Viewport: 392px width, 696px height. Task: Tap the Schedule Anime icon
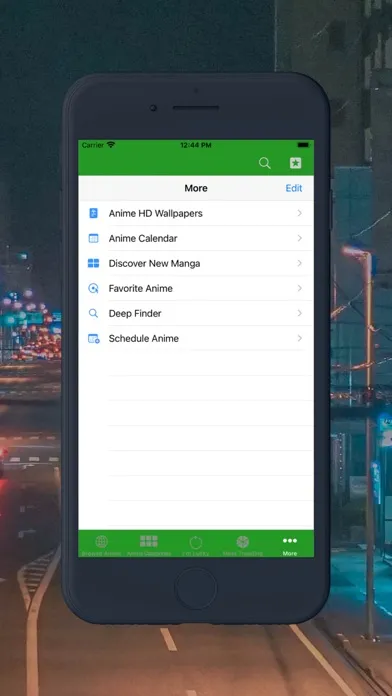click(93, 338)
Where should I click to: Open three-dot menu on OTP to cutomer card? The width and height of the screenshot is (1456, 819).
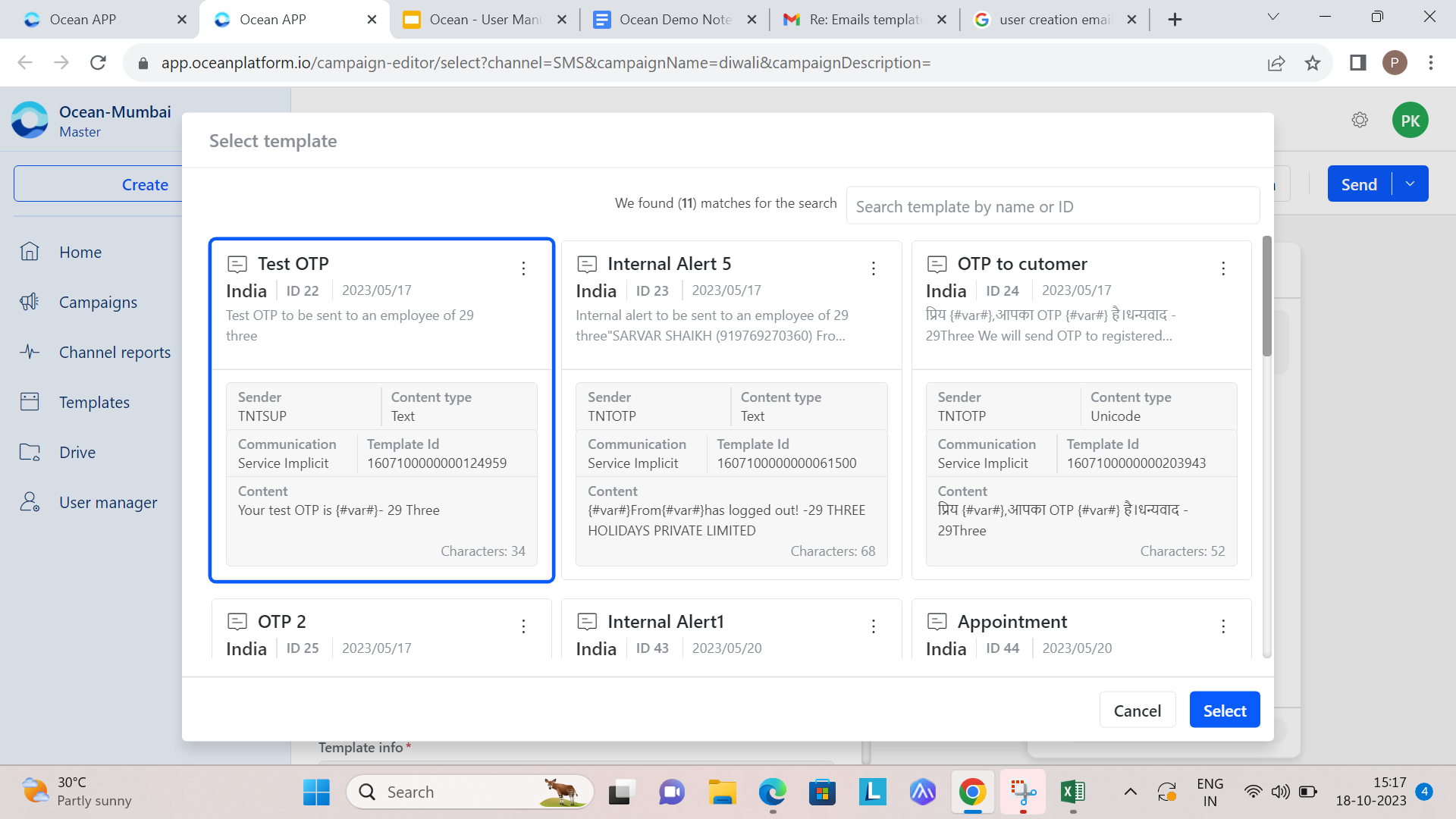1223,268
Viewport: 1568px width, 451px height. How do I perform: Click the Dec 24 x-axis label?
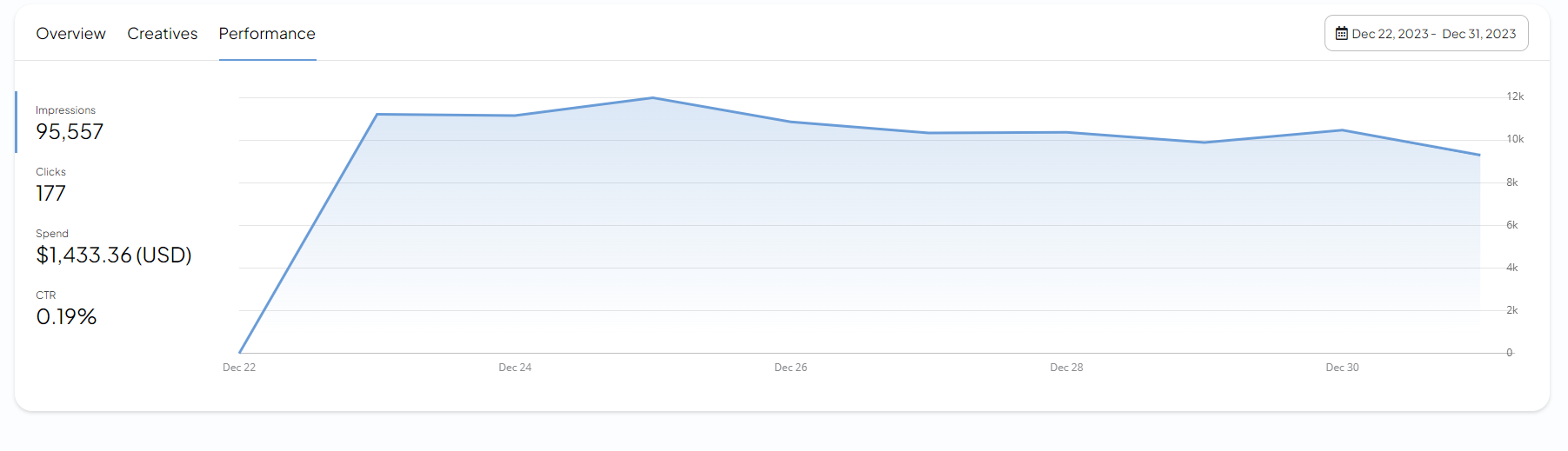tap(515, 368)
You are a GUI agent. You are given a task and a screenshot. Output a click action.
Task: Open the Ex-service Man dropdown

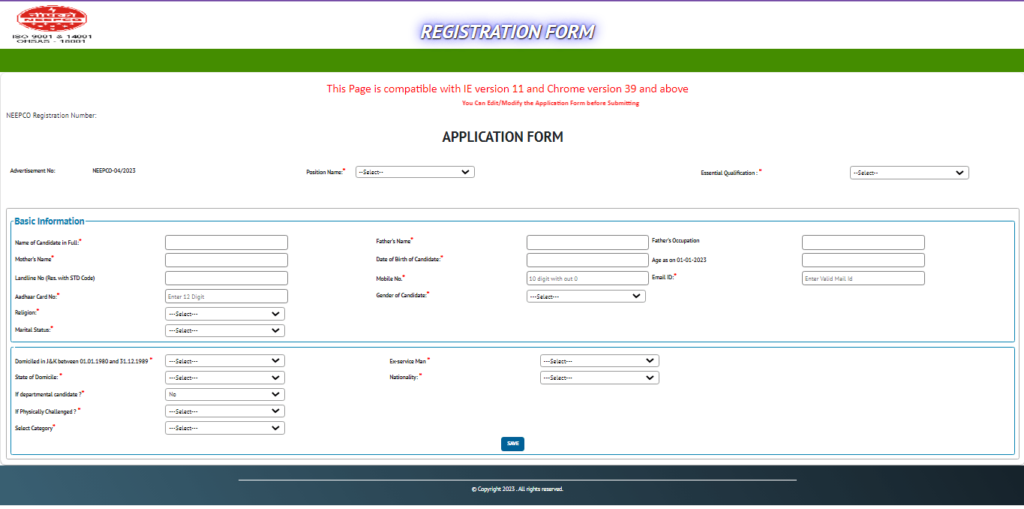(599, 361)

▸ Problem to work on: In your copy of the data above, leave out the pictures and repeat everything else exactly.

▸ Your solution:
Viewport: 392px width, 696px height. Task: Tap the Schedule Anime icon
click(93, 338)
Where should I click to: Open three-dot menu on OTP to cutomer card? The width and height of the screenshot is (1456, 819).
1223,268
Viewport: 1568px width, 451px height. How do I perform: Click the Dec 24 x-axis label?
tap(515, 368)
You are a GUI agent. You are given a task and a screenshot. Output a click action.
Task: Open the Ex-service Man dropdown

(599, 361)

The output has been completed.